But it should also be noted the Group of 20 nations did commit a trillion dollars for the International Monetary Fund to help protect the poorest nations from the global economic crisis. There was also agreement on new rules and regulations for future international financial dealings.  And at NATO, Obama’s new Afghanistan strategy got the blessings of all the key members. I thought John Harwood of the New York Times and NBC had it right when he said Obama did not get everything he wanted – but he got what he needed.  

The days are long gone when an American President could waltz into an important international meeting and essentially dictate the outcome. But there are those Obama critics – mostly among neo-conservatives and other right wingers in the Republican Party – who would have us believe that any meeting attended by an American President in which he did not get everything he wanted was a total failure.

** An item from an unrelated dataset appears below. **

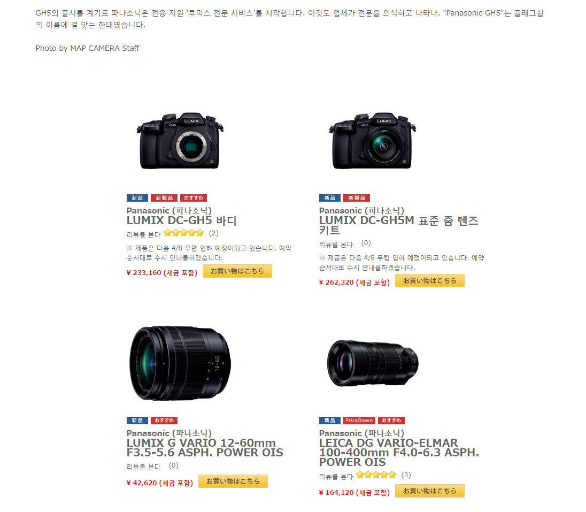Click the 新製品 badge on GH5 body
The image size is (586, 512).
[164, 198]
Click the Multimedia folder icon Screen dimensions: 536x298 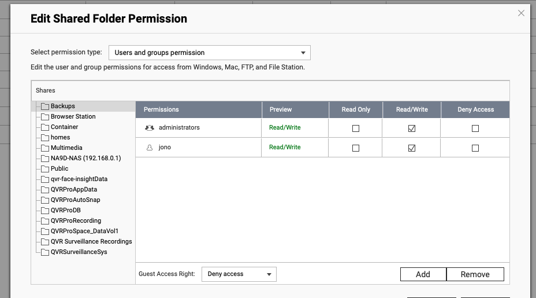tap(45, 148)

A typical example of such thinking was this comment about Obama’s speech in Ankara, Turkey, which was meant to serve as an out-reach to the Islamic world: "By bending over to show greater respect to Islam," wrote the ultra-conservative Washington Times, "The U.S. President belittled the power and independence of the United States."

Newt Gingrich, the former Republican House Speaker is among those who ridiculed Mr. Obama’s policy of listening to your friends and talking to your enemies.  After Obama spoke in Prague of trying to control the spread of nuclear weapons and eventually to eliminate them, Gingrich derided what he called the President’s "fantasy foreign policy."

Actually, the only American President who seriously considered abolishing all nuclear weapons was Ronald Reagan. At the time conservatives were horrified – though they failed in their efforts to undermine Reagan’s determination to negotiate a modest nuclear arms agreement with the Russians.

In my view, the foreign policy advocated by these critics – one based solely on unilateral, unbridled American military power – is the true fantasy. And, if nothing else, Obama’s trip has brought America back into the real world.